Reflection from our Co-Pastors, Thursday, August 25, 2022
“The soul is in God and God in the soul, just as the fish is in the sea and the sea in the fish.”
― St. Catherine of Siena, The Dialogue of St. Catherine of Siena
Just asking -- Sometimes it is so easy to ‘find’ God, and sometimes so hard to ‘find’ God when we are not even separated! Meditating on this thought from Catherine of Siena, it goes from my mind (dualistic) to my heart (non-dualistic). There is a womb here in this ocean, a warm, enveloping, safe place, a place of being completely held. A friend of mine had a serious stroke and this place of being completely held is how she described her feeling when she was between life and death.
On the DeMello Spirituality Center website is this story: “Excuse me,” said an ocean fish to another fish.
“You are older than l so can you tell me where to find this thing
they call/he ouan?”
”The ocean,” said the older fish, “is the thing you are in now.”
“Oh, this? But this is water. What [I]’m seeking is the ocean,” said the disappointed fish as he swam away to search elsewhere.”
And again —-
“A man came to the master in sannyasi robes. He said: “For years I have been seeking God. I have sought him everywhere that he is said to be: on mountain peaks, the vastness of the desert, the silence of the cloister,
and the dwellings of the poor.”
“Have you found him?” the master asked. “No. I have not. Have you?”
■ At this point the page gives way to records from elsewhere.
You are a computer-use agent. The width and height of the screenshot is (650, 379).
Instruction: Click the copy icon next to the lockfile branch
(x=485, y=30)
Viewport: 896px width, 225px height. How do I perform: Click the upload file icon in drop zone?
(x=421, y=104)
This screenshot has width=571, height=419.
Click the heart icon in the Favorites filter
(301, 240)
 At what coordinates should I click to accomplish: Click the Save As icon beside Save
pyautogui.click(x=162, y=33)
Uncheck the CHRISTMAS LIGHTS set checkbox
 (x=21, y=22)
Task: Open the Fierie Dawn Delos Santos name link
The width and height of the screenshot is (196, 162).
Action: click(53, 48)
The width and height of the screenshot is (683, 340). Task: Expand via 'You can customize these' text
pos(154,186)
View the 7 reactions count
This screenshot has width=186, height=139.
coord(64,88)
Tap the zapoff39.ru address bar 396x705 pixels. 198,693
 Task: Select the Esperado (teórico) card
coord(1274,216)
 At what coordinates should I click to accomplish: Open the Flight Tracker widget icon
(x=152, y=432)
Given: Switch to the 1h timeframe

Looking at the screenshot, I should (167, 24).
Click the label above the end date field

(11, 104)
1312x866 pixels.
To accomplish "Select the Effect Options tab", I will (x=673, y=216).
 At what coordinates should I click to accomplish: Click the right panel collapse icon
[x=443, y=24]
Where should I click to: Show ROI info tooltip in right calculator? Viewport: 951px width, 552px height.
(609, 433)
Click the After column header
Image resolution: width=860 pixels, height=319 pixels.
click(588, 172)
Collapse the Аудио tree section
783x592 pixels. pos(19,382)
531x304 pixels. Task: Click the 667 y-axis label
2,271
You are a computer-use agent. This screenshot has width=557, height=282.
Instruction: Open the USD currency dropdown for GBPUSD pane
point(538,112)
What could the master say? The evening sun was sending shafts of golden light into the room. Hundreds of sparrows were twittering on a nearby banyan tree. In the distance one could hear the sound of the highway traffic. A mosquito droned a warning that it was going to strike . . . . And yet this man could sit there and say he had not found God. After a while he left, disappointed, to search elsewhere .
Stop searching, little fish. There isn’t anything to look for.
All you have to do is look.”
It seems to me that our religious concept of the Incarnation is ‘Look’ and ‘Be’ and ‘Breathe’ and ‘Touch’ and ‘Love.’ Here’s what Joan Chittister says:
“Once we have come to the point that we can allow God to be for us always, always beckoning – beyond any single way of worship, any one set of devotions, any need to be less than alive and full of joy of it, any desire to close off people and life, any idea that the daily is dull and empty of real spiritual experience, we have begun to grow into the spiritual life. Then we are finally ready to find God in the very lives we are leading right now…anything that divides life into opposing parts – into the ‘spiritual’ and the ‘material’ – as if one is not the essence of the other, may be religion, but how can it possibly be a healthy spirituality.”
Consider how Mary, Mother of the World, can be a pivotal example of deep spirituality – she united the Divine and the Material inextricably in the Word Made Flesh. Maybe the Assumption is another example that there is no separation anyway…so may we fish help each other enjoy the day living in the Ocean!